• Ousted Evo Morales decries senate No 2’s ‘self-proclamation’
  • Parliament threatens to nullify her appointment

Bolivia’s new interim president has pledged to hold a new election as soon as possible and condemned “revenge” acts by disgruntled supporters of fallen leader Evo Morales who resigned after protests over a disputed vote.

The senate vice-president, Jeanine Áñez, 52, assumed the interim role late on Tuesday with a Bible in her hand after Morales took refuge in Mexico following the end of his 14-year socialist rule.

“God bless you and allow us to be free and to hold transparent elections soon,” she tweeted on Wednesday in a message to the country’s young people.

Her arrival at the presidential palace faces an immediate challenge from lawmakers loyal to Morales who hold a majority in parliament and have threatened to hold a rival session to nullify her appointment.

After weeks of violent protests over alleged election rigging and then Morales’s resignation, the highland capital La Paz was calmer on Wednesday, though dozens of his supporters protested outside looking to block access to the palace.

In 48 hours of turmoil at the weekend, mutinous police joined marches, allies deserted Morales, the Organization of American States (OAS) declared his re-election was manipulated, and the military urged him to quit.

From Mexico, Morales has stayed defiant, tweeting that Áñez’s “self-proclamation” was an affront to constitutional government. “Bolivia is suffering an assault on the power of the people,” he wrote.

Supporters, including a teaching union, planned rallies for Morales, Bolivia’s first indigenous president who was beloved by the poor when he took power in 2006.

Opponents say pressure had built to a point of no return after increasing evidence of tampering with the October vote, and that Morales had gone against the will of the people by seeking a fourth term.

Supporters of Bolivia’s ex-president Evo Morales march during a protest from El Alto to La Paz on Wednesday.
Supporters of Bolivia’s ex-president Evo Morales march during a protest from El Alto to La Paz on Wednesday.
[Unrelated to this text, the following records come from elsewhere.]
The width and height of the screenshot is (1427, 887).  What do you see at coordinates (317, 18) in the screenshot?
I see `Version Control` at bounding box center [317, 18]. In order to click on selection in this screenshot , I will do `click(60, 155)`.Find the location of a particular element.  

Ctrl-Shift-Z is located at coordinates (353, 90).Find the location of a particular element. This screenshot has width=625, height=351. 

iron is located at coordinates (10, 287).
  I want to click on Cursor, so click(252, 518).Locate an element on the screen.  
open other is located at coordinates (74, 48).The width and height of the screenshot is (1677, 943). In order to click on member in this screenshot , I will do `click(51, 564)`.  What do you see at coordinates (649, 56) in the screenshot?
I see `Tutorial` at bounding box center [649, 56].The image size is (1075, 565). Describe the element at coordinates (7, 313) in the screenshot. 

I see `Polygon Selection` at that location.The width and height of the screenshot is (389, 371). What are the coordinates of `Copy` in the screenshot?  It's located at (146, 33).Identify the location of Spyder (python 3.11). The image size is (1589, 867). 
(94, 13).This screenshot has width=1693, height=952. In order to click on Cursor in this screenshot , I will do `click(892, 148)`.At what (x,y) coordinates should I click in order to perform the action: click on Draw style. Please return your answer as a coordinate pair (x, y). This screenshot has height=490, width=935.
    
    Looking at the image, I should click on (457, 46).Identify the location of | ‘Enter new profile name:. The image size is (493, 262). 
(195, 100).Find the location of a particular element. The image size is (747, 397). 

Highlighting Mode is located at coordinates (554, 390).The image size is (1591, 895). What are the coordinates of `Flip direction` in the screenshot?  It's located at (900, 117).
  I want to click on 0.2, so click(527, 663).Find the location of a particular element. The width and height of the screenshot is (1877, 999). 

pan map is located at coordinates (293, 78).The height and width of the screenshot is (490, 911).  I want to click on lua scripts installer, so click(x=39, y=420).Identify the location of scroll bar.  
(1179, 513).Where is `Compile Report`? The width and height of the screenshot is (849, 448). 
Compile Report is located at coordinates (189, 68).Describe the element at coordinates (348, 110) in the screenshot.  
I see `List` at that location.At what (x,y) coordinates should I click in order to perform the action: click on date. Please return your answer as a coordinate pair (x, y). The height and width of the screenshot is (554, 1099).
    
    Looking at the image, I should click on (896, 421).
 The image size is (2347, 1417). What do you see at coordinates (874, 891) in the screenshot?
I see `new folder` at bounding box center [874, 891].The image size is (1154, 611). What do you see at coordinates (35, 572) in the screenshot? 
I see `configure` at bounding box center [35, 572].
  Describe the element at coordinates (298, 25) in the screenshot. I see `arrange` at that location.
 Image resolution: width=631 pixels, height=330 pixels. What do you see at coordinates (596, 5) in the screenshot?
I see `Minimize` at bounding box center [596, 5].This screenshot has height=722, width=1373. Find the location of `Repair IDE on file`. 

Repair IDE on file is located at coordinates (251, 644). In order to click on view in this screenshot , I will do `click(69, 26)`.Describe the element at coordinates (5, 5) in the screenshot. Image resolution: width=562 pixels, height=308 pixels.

Photograph: Ronaldo Schemidt/AFP via Getty Images

Bolivia’s largest union threatened a widespread strike unless politicians could restore stability, while a coca farmers’ union official and a lawmaker close to Morales called for protests until he returned to finish his mandate in January.

Áñez met on Tuesday night with the police and military, urging them to ensure peace.

“What a shame revenge continues,” she tweeted to one lawmaker who said his house had been attacked by supporters of Morales’s Movement for Socialism (Mas).

Áñez, a conservative Christian, cuts a very different figure from Morales, who was Bolivia’s first indigenous president in modern times, and she immediately tried to set herself apart from her predecessor.

Wearing the presidential sash of office, she greeted supporters at an old presidential palace instead of the modern 26-storey presidential office with a heliport that was built by Morales and that his foes had criticized as one of his excesses.

She also carried a Bible, which had been banned by Morales from the presidential palace after he reformed the constitution and recognized the Andean earth deity Pachamama instead of the Roman Catholic church.

Bolivia’s crisis has divided international reaction, with leftwing allies echoing his allegations of a coup, and others cheering his resignation as good for democracy.

Conservative-led Brazil and the UK both congratulated Áñez.